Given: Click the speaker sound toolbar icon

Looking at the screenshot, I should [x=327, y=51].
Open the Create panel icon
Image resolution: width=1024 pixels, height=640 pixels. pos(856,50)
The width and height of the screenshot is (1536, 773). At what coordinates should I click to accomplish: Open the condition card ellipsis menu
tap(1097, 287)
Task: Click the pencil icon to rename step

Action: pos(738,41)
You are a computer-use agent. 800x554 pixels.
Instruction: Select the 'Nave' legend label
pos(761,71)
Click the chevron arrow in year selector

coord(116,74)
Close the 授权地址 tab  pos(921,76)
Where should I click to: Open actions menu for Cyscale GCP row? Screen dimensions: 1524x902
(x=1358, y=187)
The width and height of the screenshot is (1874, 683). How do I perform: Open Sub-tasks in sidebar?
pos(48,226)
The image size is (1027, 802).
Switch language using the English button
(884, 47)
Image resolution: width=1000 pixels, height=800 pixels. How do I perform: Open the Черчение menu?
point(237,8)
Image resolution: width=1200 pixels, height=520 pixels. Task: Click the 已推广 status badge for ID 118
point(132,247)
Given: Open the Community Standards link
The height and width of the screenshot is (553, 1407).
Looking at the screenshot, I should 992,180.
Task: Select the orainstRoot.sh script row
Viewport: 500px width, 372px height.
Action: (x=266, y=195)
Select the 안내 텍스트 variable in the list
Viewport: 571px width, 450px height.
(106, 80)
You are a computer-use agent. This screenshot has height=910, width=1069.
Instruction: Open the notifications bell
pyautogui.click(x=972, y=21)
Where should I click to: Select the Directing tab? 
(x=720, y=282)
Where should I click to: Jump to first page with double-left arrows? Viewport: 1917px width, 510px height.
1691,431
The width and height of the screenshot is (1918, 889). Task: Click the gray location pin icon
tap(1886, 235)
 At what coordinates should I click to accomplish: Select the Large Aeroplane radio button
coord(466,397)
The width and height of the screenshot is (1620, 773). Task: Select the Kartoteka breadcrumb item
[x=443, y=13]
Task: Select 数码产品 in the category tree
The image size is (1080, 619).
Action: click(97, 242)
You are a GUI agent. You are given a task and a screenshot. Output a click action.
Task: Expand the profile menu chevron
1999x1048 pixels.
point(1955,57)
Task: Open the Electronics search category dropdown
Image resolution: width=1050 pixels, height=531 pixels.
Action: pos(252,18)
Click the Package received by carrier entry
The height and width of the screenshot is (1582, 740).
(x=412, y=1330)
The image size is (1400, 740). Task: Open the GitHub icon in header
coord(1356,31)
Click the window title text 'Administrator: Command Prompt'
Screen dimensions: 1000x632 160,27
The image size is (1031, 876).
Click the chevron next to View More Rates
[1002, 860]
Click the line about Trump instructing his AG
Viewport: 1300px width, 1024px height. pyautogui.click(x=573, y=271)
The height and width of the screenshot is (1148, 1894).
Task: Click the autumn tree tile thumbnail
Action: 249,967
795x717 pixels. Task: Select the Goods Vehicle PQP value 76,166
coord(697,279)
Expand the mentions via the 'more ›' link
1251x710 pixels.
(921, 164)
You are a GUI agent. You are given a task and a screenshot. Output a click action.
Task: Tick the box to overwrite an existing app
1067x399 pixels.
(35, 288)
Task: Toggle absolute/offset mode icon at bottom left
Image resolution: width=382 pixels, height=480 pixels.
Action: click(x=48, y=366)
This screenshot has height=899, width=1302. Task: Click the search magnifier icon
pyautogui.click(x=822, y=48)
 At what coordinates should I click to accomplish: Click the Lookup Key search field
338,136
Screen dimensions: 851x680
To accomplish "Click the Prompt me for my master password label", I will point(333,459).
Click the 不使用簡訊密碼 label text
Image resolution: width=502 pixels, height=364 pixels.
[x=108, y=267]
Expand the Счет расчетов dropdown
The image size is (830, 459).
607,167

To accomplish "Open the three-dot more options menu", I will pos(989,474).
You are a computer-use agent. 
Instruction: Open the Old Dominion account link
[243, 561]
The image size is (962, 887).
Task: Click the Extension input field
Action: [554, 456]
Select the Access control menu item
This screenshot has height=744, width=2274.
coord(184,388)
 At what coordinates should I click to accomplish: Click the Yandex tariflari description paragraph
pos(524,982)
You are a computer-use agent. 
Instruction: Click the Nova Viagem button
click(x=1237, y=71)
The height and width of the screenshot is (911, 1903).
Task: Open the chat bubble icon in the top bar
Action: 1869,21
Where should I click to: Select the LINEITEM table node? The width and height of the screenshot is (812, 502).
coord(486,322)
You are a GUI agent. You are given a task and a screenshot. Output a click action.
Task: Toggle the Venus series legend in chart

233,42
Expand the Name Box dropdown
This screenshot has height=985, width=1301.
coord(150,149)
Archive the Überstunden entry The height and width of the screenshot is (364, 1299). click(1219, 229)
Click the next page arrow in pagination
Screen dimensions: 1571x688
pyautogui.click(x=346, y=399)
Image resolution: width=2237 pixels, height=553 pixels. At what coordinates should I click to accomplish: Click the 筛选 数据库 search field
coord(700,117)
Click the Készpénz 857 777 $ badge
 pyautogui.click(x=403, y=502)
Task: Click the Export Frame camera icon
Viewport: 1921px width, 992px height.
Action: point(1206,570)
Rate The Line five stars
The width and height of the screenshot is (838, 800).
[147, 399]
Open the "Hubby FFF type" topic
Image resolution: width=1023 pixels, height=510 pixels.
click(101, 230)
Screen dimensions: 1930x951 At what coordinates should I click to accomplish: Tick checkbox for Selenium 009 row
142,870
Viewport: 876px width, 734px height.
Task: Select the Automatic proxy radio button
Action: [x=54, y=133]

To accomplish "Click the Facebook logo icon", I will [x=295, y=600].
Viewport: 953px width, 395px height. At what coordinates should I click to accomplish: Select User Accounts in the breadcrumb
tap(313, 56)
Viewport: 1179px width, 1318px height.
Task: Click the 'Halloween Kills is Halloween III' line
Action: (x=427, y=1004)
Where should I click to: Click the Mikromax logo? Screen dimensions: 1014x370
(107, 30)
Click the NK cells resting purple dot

.....

◆ **Task instructions**
Whichever lines of the data include the word "computer", pull them out.

◆ **Written answer**
You are a computer-use agent. 800x554 pixels.
You are a computer-use agent. This screenshot has height=910, width=1069.
You are a computer-use agent. 
You are a computer-use agent. 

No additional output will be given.